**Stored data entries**
━━━━━━━━━━━━━━━━

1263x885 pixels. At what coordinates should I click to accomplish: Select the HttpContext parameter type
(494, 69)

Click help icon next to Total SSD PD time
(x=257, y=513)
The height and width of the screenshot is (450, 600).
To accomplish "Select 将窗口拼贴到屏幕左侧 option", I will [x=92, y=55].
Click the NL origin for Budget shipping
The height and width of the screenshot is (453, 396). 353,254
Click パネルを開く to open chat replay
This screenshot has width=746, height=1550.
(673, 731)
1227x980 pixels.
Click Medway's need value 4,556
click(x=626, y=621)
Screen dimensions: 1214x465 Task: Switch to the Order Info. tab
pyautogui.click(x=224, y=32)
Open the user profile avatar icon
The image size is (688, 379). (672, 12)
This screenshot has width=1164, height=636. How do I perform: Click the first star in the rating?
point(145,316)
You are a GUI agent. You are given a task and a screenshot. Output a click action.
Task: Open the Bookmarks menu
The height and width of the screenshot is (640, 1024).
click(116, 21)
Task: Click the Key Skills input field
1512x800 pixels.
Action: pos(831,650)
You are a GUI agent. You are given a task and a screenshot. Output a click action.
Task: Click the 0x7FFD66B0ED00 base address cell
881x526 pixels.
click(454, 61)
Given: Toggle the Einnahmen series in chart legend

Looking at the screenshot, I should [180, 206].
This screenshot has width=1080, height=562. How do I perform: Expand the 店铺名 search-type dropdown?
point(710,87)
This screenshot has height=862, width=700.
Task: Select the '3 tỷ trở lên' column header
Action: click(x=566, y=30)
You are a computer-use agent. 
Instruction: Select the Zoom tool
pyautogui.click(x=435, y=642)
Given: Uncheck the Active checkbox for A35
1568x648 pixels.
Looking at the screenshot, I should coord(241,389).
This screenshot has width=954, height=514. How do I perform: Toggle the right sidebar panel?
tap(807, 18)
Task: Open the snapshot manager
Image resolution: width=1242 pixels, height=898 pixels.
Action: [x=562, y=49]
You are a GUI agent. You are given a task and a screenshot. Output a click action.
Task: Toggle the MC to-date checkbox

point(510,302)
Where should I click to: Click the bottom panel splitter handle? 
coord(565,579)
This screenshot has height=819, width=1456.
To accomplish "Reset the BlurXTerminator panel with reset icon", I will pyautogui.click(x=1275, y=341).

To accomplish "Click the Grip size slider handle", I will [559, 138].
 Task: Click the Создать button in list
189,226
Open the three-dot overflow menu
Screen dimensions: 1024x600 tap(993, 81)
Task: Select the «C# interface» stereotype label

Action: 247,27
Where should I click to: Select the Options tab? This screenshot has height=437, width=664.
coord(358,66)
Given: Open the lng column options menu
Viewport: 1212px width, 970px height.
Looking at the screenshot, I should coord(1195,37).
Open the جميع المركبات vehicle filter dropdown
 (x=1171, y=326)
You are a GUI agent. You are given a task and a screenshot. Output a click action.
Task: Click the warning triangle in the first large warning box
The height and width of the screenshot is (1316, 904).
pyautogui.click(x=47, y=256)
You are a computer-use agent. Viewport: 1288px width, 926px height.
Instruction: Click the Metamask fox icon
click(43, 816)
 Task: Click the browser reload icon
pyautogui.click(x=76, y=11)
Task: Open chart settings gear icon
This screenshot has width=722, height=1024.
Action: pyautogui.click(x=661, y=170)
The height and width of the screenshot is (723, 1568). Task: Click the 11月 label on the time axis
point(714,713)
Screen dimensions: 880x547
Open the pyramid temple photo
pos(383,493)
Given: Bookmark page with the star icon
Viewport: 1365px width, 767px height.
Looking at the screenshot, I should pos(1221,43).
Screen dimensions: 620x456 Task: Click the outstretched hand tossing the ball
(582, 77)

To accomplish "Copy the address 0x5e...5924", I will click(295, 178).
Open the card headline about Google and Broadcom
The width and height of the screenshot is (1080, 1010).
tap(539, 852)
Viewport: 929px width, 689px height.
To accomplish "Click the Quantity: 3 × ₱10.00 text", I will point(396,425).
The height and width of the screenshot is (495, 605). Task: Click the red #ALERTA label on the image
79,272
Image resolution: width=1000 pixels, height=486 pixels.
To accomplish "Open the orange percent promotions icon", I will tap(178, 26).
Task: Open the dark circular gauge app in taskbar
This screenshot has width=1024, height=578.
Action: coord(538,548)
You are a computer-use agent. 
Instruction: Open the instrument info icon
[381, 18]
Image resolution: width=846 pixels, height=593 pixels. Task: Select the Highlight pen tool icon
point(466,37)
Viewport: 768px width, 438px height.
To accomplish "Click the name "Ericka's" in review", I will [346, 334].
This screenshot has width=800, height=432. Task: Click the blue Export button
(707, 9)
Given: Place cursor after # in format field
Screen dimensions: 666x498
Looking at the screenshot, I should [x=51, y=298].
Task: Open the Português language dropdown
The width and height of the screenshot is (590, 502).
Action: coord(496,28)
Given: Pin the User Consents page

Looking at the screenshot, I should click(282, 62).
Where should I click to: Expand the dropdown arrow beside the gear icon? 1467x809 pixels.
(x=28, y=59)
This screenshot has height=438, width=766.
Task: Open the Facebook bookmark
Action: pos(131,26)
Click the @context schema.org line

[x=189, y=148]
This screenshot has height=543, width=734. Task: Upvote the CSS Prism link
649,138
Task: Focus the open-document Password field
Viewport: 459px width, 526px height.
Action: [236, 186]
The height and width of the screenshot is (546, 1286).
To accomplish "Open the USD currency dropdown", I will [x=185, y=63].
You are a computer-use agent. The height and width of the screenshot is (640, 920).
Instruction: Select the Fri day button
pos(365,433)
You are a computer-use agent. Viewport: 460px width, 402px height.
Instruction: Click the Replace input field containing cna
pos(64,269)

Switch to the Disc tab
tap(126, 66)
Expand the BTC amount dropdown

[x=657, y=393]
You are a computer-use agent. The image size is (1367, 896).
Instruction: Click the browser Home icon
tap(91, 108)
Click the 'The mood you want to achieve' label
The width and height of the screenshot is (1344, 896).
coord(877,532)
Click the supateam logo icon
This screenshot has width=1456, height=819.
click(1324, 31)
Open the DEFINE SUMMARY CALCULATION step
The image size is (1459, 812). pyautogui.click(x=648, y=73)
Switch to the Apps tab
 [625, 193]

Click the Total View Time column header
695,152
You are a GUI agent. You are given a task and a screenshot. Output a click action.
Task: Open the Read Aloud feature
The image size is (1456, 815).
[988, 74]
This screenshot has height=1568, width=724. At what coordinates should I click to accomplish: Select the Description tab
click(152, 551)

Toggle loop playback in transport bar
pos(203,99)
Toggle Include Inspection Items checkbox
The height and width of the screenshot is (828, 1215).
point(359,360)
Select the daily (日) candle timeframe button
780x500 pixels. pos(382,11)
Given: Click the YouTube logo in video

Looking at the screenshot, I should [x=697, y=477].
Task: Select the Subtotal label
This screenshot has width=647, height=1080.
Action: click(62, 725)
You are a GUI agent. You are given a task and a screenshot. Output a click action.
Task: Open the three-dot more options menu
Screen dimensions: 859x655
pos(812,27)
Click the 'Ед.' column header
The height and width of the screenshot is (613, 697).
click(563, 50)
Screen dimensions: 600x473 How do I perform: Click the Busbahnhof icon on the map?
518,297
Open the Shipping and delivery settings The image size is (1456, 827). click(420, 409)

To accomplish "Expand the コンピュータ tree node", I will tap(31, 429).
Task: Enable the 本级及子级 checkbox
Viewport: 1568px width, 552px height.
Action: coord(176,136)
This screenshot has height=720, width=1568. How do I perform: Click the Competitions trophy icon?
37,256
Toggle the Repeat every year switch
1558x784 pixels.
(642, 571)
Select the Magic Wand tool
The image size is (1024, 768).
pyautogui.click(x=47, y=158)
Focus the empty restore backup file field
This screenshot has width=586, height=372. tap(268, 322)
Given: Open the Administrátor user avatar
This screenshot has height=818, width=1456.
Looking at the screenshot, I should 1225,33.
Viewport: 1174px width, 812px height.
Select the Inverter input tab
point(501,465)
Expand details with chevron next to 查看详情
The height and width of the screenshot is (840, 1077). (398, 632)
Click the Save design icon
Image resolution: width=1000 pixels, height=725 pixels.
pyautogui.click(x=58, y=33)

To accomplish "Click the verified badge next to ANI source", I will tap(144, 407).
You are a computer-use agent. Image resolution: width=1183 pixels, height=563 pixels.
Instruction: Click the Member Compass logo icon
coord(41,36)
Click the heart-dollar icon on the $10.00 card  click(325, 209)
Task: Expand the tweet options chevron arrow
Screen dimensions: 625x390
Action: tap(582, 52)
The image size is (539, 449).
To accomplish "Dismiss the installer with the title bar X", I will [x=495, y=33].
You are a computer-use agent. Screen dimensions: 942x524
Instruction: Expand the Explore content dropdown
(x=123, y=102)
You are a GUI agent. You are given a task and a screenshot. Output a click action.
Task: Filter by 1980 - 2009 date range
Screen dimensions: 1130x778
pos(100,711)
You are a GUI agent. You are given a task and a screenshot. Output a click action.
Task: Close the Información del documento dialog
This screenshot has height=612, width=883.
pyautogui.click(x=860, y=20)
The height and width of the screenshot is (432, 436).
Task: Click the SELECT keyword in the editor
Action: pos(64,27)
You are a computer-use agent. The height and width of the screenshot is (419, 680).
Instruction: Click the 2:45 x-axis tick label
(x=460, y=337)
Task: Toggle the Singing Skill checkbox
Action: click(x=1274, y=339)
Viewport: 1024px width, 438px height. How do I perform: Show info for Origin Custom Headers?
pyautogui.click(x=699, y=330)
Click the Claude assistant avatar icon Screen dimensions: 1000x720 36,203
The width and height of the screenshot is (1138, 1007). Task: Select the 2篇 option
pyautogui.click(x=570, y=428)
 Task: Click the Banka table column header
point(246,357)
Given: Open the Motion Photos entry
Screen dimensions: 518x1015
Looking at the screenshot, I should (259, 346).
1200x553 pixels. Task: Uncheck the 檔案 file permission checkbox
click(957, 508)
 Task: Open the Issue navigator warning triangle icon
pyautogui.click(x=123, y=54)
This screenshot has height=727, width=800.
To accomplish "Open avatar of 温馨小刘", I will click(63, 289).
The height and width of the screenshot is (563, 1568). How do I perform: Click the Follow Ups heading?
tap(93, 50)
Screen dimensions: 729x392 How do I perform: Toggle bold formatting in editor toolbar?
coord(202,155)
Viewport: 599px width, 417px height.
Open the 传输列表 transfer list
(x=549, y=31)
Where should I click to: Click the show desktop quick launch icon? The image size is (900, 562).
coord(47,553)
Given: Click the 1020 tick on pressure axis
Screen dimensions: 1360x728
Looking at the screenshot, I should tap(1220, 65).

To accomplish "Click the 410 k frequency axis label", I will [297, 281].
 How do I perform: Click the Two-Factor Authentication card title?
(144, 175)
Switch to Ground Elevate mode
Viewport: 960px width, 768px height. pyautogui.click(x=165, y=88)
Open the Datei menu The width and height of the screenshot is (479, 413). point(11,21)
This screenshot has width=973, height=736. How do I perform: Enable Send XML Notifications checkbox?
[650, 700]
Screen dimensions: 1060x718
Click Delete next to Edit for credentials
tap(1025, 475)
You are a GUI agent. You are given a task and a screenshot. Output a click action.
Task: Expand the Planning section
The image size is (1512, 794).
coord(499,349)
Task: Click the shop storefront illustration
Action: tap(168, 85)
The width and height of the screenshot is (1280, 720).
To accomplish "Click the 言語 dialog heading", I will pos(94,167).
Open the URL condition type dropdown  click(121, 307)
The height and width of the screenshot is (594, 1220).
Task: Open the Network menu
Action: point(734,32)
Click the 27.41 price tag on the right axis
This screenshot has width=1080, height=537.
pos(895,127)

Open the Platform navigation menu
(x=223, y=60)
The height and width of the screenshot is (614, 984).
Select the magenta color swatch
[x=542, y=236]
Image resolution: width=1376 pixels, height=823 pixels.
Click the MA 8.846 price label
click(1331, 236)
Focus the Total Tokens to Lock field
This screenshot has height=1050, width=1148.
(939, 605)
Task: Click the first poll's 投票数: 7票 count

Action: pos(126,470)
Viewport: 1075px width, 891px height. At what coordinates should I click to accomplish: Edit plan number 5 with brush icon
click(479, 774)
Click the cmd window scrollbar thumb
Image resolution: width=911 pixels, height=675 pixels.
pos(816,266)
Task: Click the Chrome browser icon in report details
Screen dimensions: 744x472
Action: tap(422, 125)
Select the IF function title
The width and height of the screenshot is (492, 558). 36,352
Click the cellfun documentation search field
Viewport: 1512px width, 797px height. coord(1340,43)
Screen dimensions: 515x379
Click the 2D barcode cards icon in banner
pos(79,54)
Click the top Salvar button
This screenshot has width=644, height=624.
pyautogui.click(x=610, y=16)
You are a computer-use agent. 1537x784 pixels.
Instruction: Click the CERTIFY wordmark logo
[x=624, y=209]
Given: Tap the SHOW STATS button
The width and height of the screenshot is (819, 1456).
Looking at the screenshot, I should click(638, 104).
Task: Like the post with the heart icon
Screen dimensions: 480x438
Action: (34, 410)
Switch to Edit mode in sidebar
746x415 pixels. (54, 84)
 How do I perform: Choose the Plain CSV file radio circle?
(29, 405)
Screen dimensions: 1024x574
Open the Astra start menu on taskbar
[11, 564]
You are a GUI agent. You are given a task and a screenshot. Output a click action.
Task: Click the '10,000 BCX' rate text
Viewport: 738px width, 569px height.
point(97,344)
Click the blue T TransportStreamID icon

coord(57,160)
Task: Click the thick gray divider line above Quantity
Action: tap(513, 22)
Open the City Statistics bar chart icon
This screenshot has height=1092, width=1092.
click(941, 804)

━━━━━━━━━━━━━━━━

**TASK DESCRIPTION**
All lines above from the line with "Screen dimensions: 1214x465" through the line with "Task: Open the snapshot manager", both included, are to be set down exactly, with nothing else.

**EXPECTED ANSWER**
Screen dimensions: 1214x465 Task: Switch to the Order Info. tab
pyautogui.click(x=224, y=32)
Open the user profile avatar icon
The image size is (688, 379). (672, 12)
This screenshot has width=1164, height=636. How do I perform: Click the first star in the rating?
point(145,316)
You are a GUI agent. You are given a task and a screenshot. Output a click action.
Task: Open the Bookmarks menu
The height and width of the screenshot is (640, 1024).
click(116, 21)
Task: Click the Key Skills input field
1512x800 pixels.
Action: pos(831,650)
You are a GUI agent. You are given a task and a screenshot. Output a click action.
Task: Click the 0x7FFD66B0ED00 base address cell
881x526 pixels.
click(454, 61)
Given: Toggle the Einnahmen series in chart legend

Looking at the screenshot, I should [180, 206].
This screenshot has width=1080, height=562. How do I perform: Expand the 店铺名 search-type dropdown?
point(710,87)
This screenshot has height=862, width=700.
Task: Select the '3 tỷ trở lên' column header
Action: click(x=566, y=30)
You are a computer-use agent. 
Instruction: Select the Zoom tool
pyautogui.click(x=435, y=642)
Given: Uncheck the Active checkbox for A35
1568x648 pixels.
Looking at the screenshot, I should coord(241,389).
This screenshot has width=954, height=514. How do I perform: Toggle the right sidebar panel?
tap(807, 18)
Task: Open the snapshot manager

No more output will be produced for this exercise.